Roulette Odds

Roulette odds are the closest to 50-50 if it wasn't for the zero. Inevitably, the player loses. A simple simulation goes as follows:

1. Start with $1000

2. In each round, play $5

3. If you get the number right, you get back the original amount played, plus five times it

4. If you get the parity right (even or odd), you get back the original amount played, plus two times it

5. Rule #4 doesn't apply to zero. If the tossed number is zero, only rule #3 applies

6. Play until you run out of money

In my simulation (code down below), I got few insights:

A. On average you lose all your money after 200 rounds

B. Maximum that I could get was ~400,000 rounds (and near $250,000) before losing it all (see chart below)

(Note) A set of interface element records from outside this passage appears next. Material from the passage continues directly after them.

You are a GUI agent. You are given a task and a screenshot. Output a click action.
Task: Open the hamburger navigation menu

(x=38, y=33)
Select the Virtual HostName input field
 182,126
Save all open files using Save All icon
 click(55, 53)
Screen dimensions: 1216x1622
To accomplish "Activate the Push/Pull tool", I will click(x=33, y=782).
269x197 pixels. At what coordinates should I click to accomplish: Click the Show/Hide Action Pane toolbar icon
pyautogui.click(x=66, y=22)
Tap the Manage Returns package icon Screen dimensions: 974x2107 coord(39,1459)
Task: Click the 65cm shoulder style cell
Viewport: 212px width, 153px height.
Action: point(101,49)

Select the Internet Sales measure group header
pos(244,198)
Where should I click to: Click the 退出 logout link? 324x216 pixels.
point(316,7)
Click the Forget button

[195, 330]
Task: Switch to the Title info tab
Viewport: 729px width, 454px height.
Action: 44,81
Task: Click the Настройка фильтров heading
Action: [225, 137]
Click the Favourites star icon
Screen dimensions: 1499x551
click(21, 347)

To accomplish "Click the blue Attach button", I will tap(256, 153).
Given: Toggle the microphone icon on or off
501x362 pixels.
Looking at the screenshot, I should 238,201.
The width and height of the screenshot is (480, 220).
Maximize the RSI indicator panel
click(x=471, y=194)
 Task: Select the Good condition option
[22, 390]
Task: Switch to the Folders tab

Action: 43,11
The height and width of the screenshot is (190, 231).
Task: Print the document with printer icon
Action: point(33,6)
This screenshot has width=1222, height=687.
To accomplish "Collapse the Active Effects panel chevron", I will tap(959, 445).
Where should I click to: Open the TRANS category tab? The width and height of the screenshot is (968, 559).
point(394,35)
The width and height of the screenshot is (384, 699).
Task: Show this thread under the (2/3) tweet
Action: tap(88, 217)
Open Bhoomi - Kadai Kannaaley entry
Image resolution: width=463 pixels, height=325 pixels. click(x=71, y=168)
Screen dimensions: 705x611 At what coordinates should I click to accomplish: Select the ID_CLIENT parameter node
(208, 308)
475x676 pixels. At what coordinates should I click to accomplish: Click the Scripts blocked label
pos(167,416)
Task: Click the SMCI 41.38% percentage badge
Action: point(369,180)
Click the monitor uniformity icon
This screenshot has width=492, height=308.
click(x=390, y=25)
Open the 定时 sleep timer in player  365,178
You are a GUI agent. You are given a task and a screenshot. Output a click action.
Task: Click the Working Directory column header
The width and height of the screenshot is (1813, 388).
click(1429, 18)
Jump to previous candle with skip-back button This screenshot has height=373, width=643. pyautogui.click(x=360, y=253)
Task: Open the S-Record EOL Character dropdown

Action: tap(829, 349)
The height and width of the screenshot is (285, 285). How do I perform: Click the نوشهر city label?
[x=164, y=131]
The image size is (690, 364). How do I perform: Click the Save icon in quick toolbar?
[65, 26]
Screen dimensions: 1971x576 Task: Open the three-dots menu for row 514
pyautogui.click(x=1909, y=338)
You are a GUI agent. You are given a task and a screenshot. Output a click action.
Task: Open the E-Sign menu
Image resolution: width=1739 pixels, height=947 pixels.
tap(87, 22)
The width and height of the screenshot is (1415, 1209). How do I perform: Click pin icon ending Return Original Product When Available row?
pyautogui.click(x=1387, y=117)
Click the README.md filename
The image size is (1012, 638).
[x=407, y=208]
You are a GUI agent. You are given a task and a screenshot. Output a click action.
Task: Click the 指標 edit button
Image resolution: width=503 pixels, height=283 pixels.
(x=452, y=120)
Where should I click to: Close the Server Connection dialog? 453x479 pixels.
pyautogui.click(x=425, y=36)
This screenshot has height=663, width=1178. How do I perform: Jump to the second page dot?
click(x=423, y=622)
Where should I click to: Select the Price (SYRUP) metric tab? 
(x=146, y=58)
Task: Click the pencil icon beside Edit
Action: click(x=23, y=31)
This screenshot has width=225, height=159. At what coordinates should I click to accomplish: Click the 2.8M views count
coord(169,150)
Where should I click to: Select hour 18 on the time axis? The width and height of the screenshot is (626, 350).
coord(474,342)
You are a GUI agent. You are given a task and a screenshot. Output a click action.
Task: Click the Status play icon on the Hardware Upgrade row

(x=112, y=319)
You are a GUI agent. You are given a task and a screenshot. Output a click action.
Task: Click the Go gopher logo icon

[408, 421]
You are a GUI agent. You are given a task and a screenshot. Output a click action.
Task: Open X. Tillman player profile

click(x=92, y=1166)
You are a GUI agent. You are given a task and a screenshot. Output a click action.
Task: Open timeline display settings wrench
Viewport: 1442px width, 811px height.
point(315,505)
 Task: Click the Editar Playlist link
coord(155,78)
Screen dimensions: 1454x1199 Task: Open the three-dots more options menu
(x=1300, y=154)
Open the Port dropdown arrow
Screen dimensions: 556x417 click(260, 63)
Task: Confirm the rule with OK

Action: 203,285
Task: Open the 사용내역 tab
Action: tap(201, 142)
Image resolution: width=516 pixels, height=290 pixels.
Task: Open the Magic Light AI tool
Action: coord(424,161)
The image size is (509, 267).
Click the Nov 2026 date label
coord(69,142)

C. If you remove the zero restriction, there is a possibility of convergence and stability where you end up with somewhere between $30,000 and $100,000

Code is down below, cheers, ACC.

public void PlayRoulette()
{
    int amount = 1000;
    int playAmount = 5;

    int rounds = 0;
    while (amount >= playAmount)
    {
        Console.WriteLine("{0};{1}",rounds, amount);
        amount += PlayRoulette((new Random((int)(DateTime.Now.Ticks % Int32.MaxValue))).Next(0, 37), playAmount) - playAmount;
        rounds++;
    }
}

private int PlayRoulette(int number, int amount)
{
    int retVal = 0;

    int toss = (new Random((int)((DateTime.Now.Ticks + 1) % Int32.MaxValue))).Next(0, 37);

    if (toss == number) retVal = 6 * amount;
    else if (toss != 0 && number % 2 == toss % 2) retVal = 2 * amount;

    return retVal;
}